## [ACTIVITY]
Copy out each line of the data below in which the string "agent" appears.

Start of GIVEN DATA

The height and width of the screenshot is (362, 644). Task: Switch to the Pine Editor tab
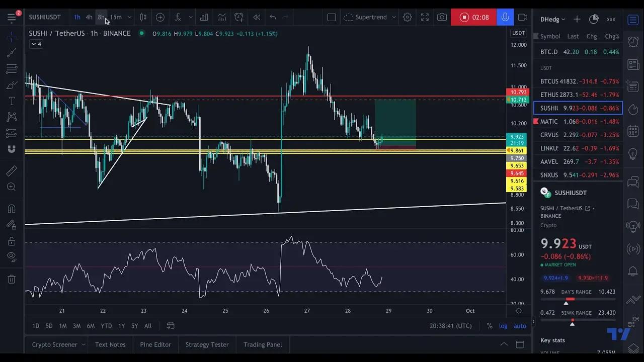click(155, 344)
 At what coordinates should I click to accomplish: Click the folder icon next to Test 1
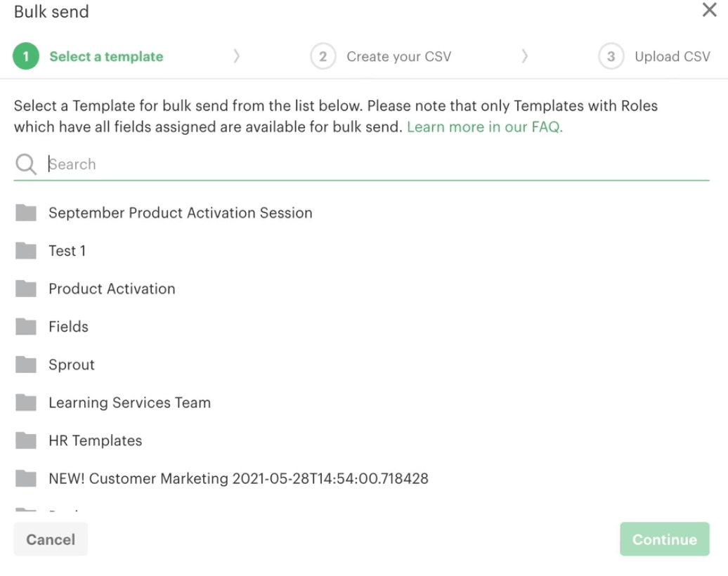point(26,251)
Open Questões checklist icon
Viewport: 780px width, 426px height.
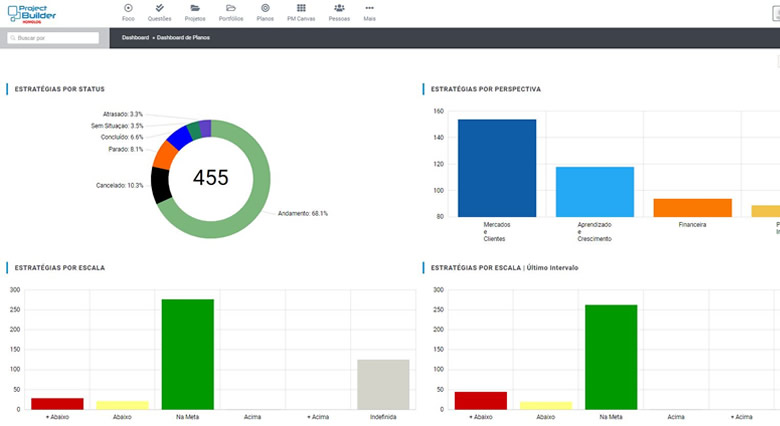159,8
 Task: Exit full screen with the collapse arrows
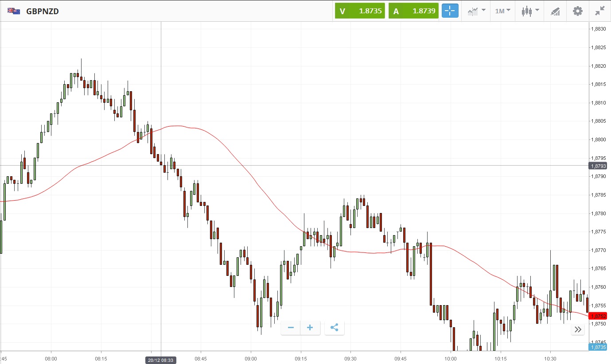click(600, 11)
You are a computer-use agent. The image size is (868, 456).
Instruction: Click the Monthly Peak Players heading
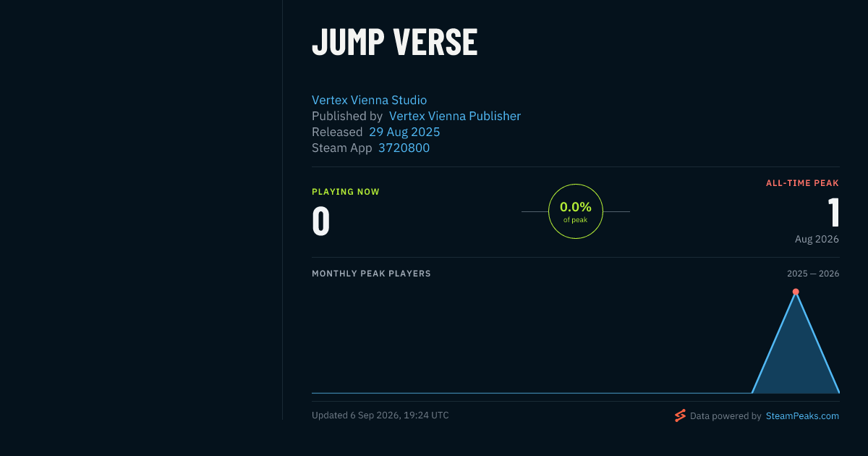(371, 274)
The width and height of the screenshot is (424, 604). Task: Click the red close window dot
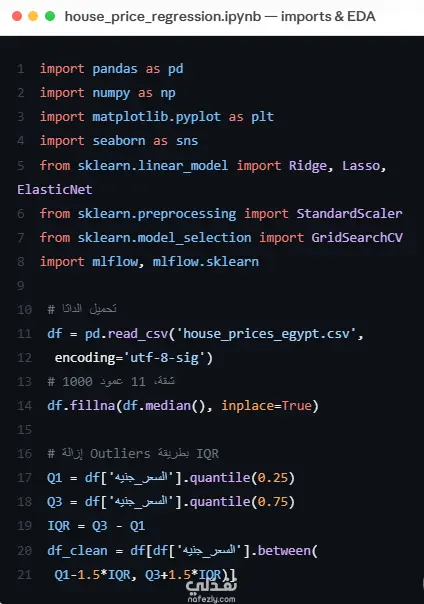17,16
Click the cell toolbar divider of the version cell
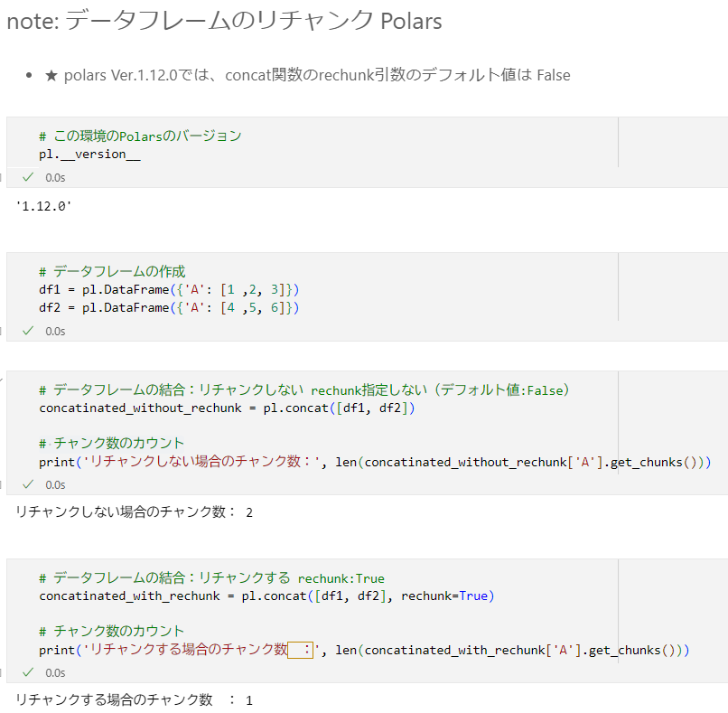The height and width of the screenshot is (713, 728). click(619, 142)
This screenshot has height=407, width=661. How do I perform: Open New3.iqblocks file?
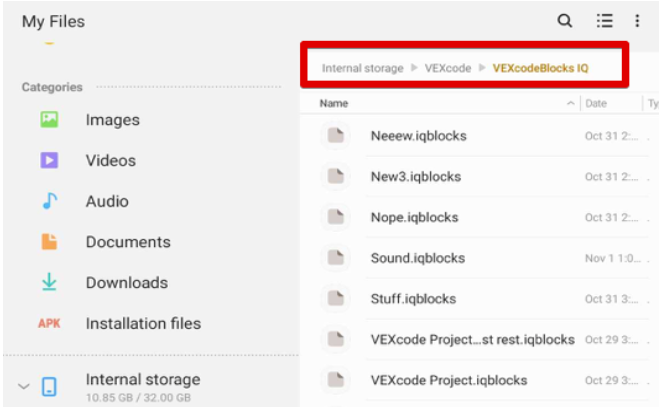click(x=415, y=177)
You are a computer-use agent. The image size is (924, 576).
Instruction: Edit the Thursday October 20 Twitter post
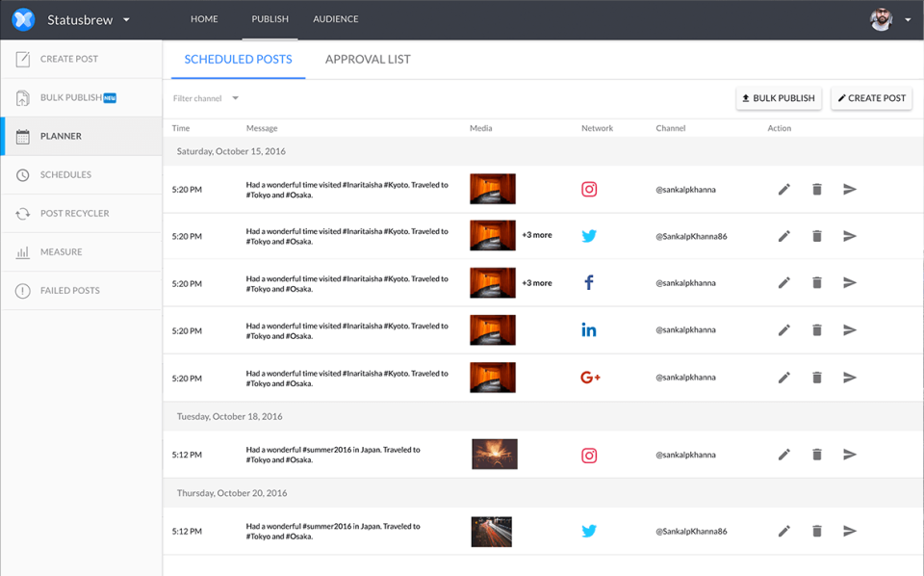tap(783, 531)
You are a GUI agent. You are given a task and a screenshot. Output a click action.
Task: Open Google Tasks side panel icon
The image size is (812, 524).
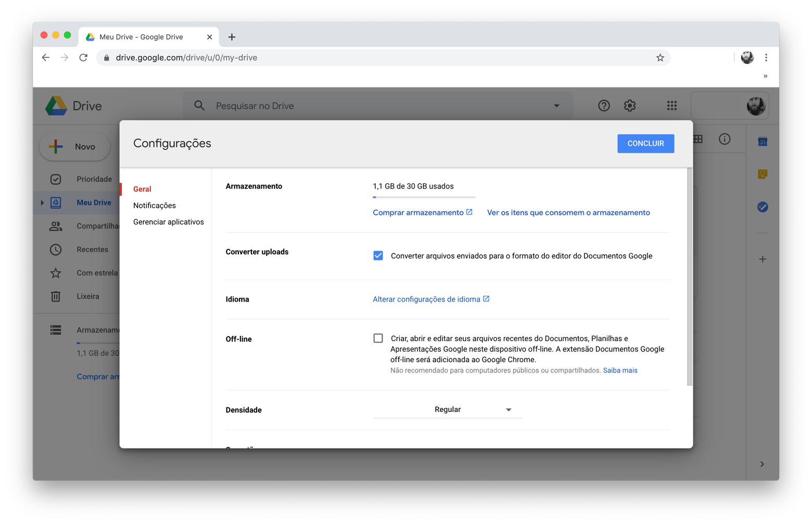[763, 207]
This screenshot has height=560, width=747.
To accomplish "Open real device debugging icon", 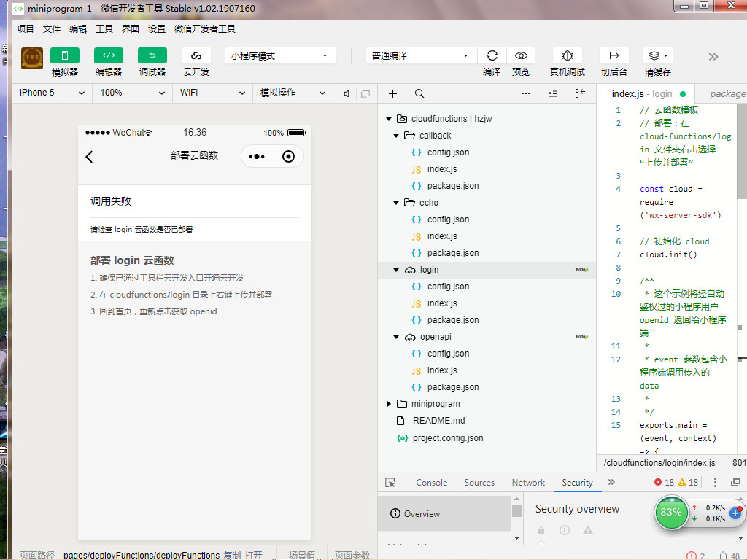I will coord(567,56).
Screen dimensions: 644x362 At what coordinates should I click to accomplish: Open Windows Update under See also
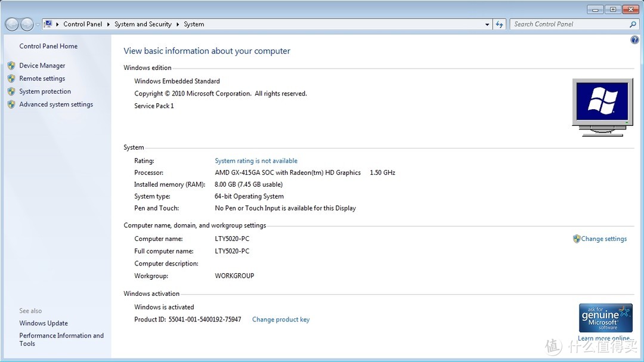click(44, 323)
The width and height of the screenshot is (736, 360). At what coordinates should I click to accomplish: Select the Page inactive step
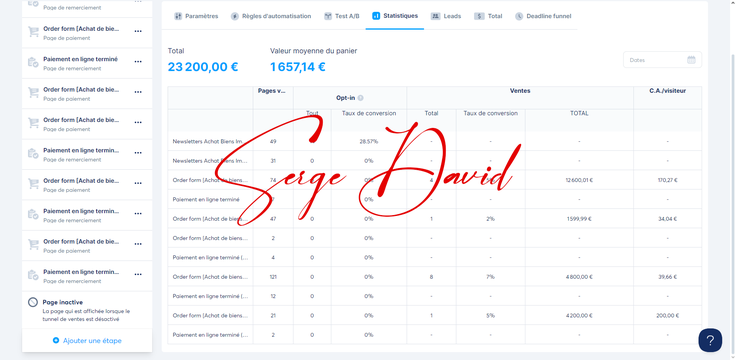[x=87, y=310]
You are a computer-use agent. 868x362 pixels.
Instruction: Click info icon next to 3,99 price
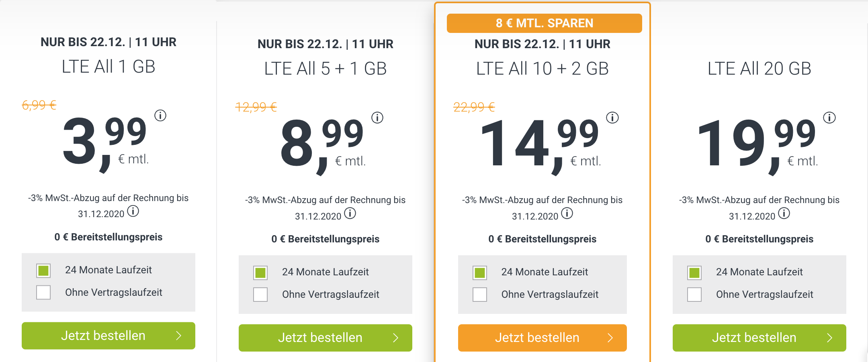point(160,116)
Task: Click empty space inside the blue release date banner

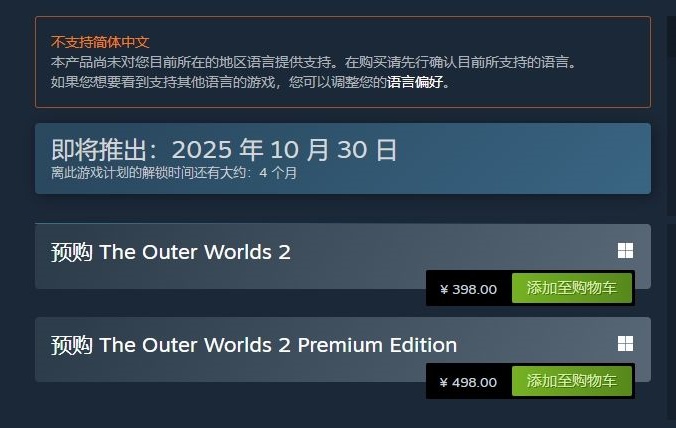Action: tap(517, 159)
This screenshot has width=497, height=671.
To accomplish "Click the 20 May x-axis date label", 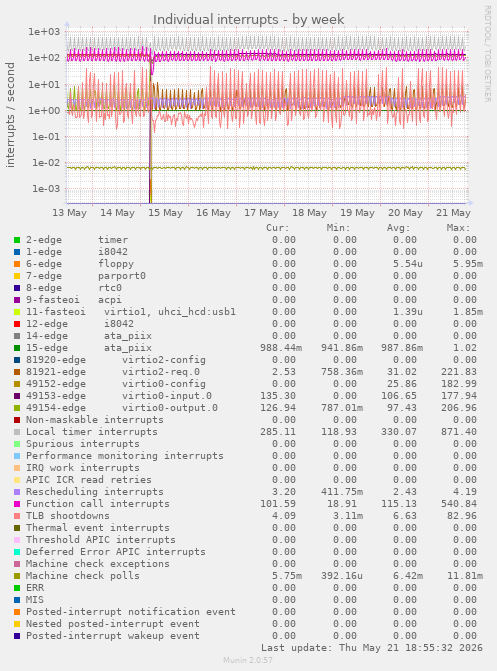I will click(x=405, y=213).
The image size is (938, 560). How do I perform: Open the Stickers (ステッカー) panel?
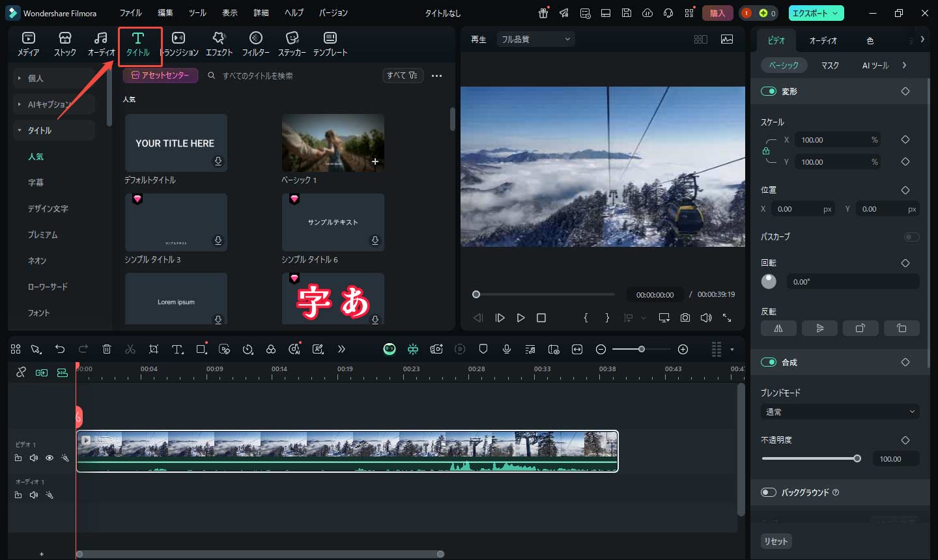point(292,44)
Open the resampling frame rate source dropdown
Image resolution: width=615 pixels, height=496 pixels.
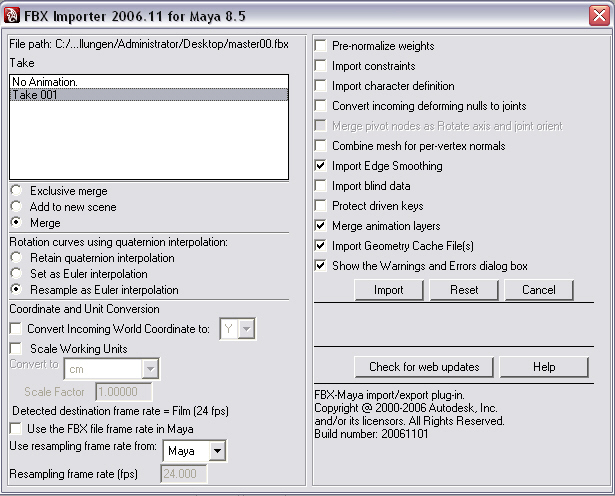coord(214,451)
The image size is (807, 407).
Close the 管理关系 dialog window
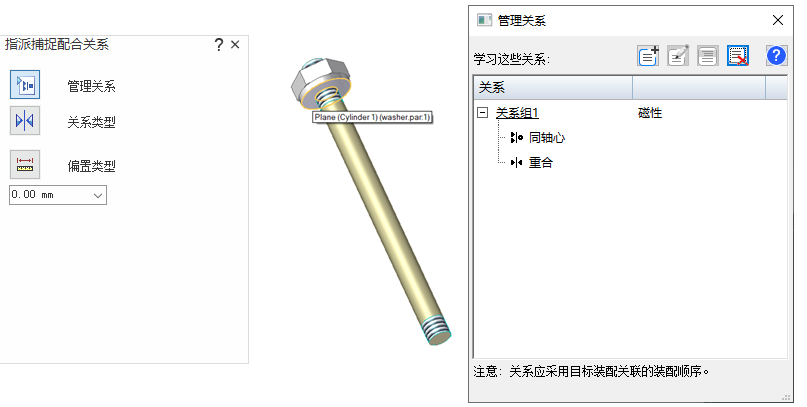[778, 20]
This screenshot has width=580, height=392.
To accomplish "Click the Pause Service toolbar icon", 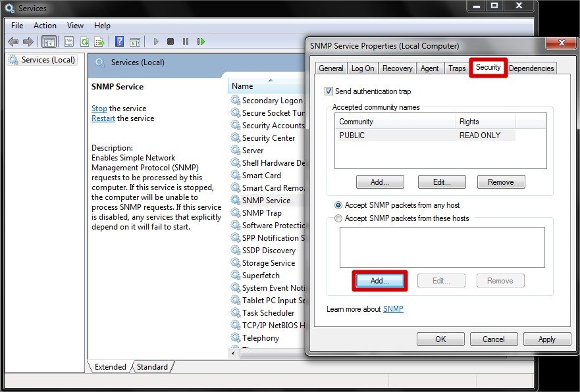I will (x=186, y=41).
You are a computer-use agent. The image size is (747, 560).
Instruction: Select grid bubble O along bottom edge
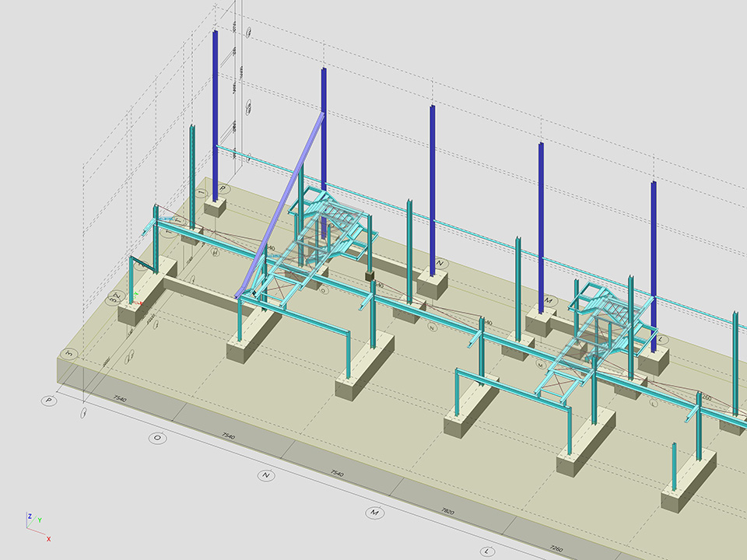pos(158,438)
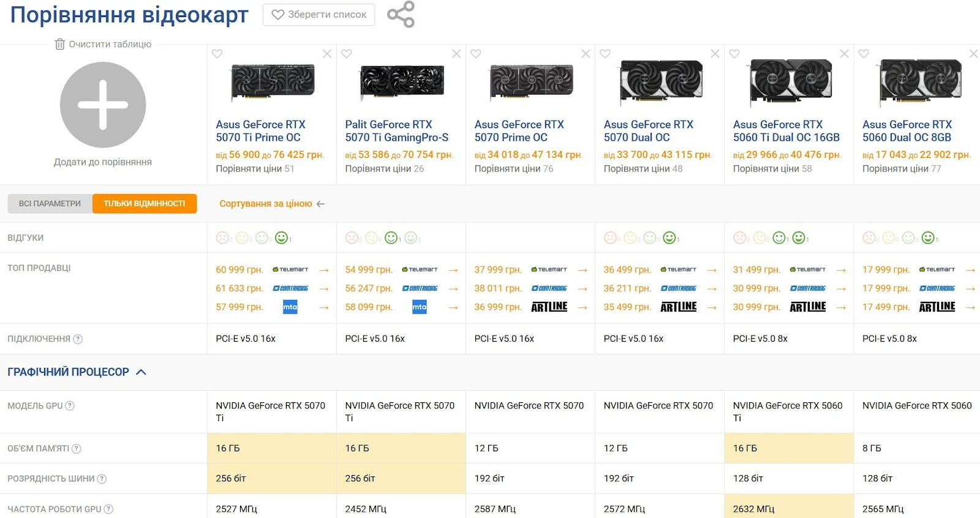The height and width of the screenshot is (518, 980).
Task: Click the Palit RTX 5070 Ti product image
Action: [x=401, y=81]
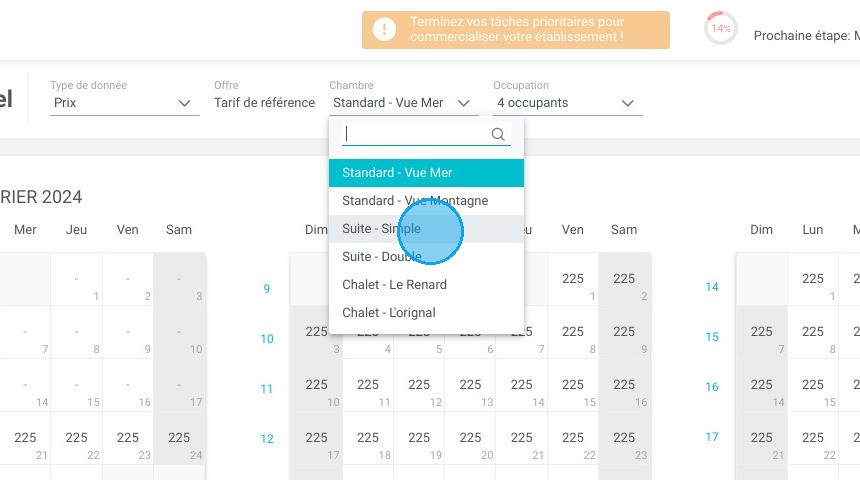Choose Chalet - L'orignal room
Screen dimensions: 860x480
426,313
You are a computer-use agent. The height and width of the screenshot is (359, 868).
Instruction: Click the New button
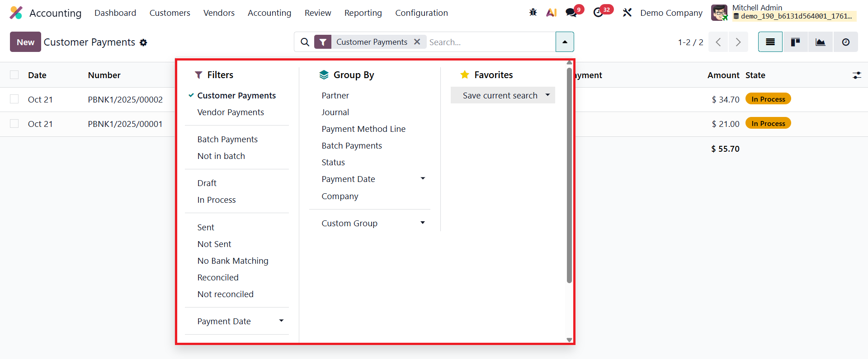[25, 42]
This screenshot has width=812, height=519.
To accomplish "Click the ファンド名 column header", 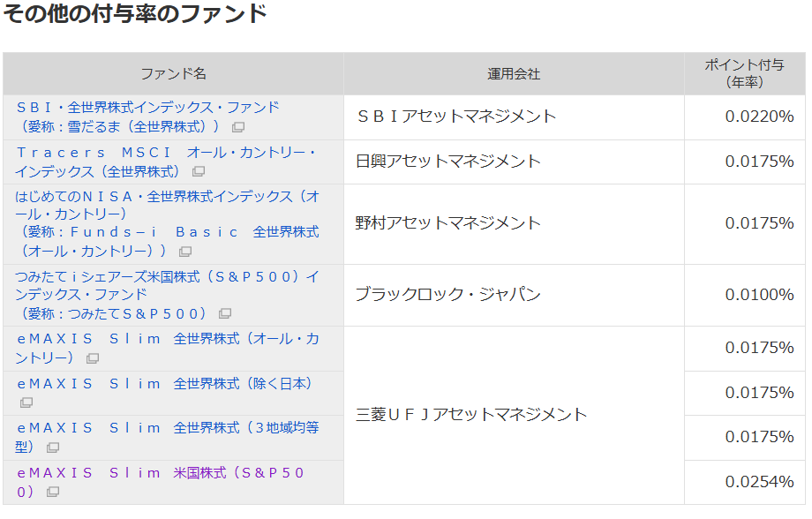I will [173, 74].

End of GIVEN DATA

## [ANSWER BOX]
You are a computer-use agent. The image size is (868, 456).
You are a computer-use agent. The image size is (924, 576).
You are a GUI agent. You are given a task and a screenshot. Output a click action.
You are a computer-use agent. 868x362 pixels.
You are a computer-use agent. The image size is (747, 560).
You are a computer-use agent. The height and width of the screenshot is (359, 868).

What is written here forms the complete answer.